• [Task prompt]: Your answer must be the lines from the one holding "Activate the microphone voice input" through the final line of the entries below, copied exactly, with no pictures.

Records contained in a dataset:
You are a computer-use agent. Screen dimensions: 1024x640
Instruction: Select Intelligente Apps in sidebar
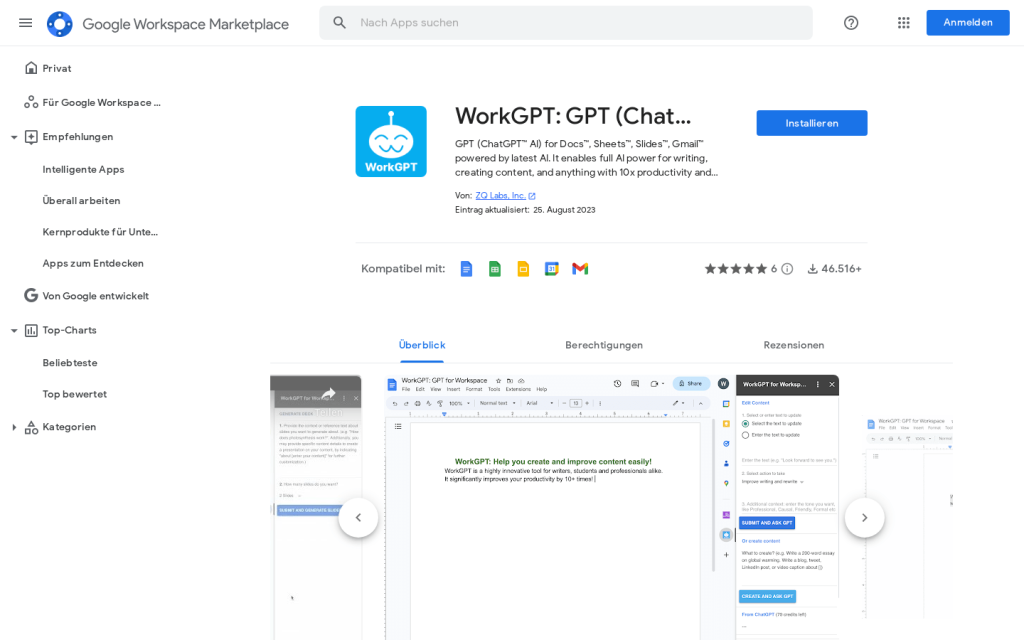[x=83, y=170]
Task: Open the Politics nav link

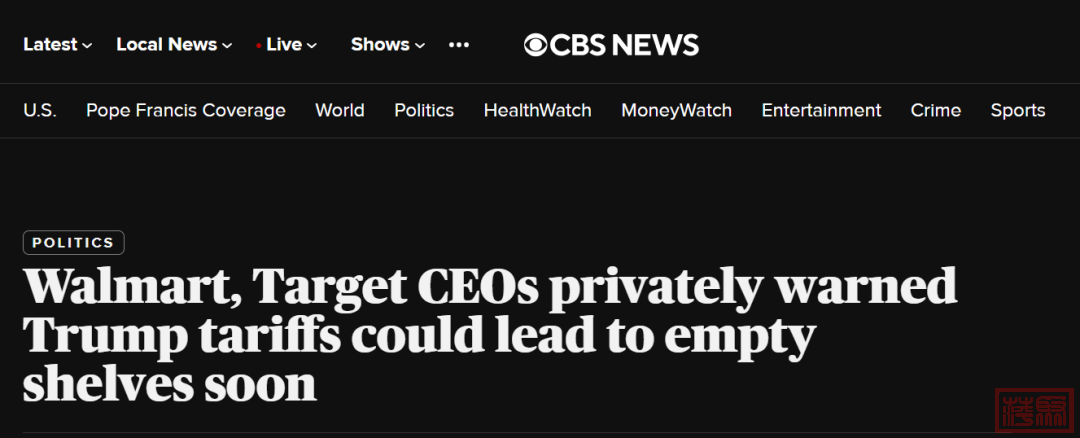Action: (424, 110)
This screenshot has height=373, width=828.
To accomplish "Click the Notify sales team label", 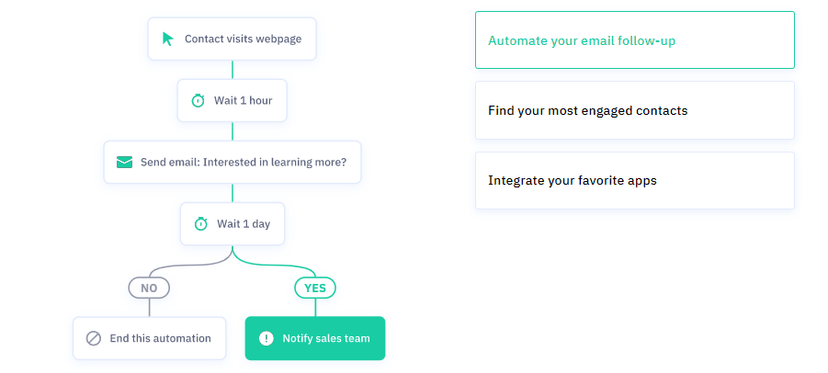I will [326, 338].
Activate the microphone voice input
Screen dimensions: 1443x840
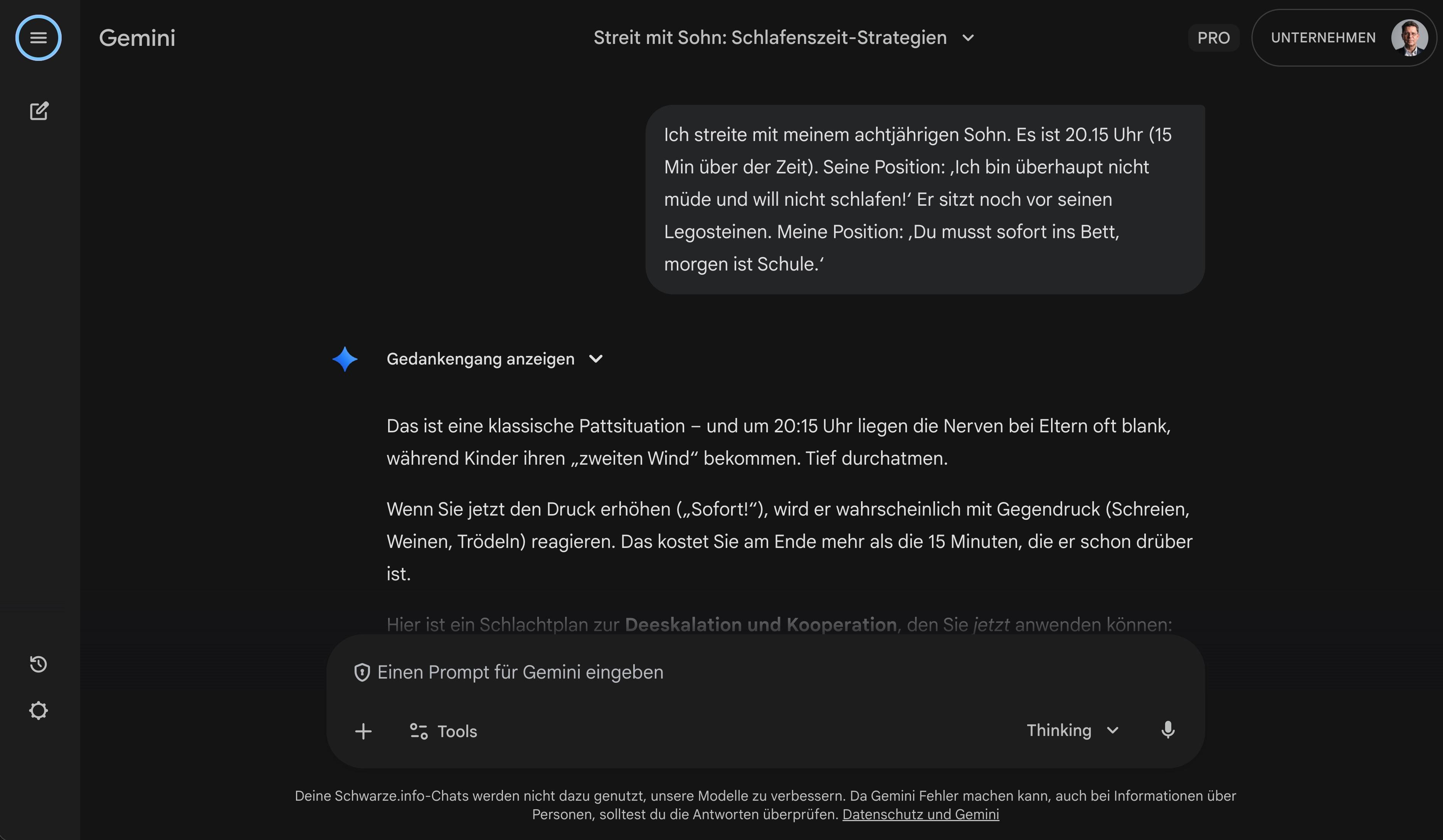[x=1167, y=730]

• [Expected output]:
Activate the microphone voice input
Screen dimensions: 1443x840
[x=1167, y=730]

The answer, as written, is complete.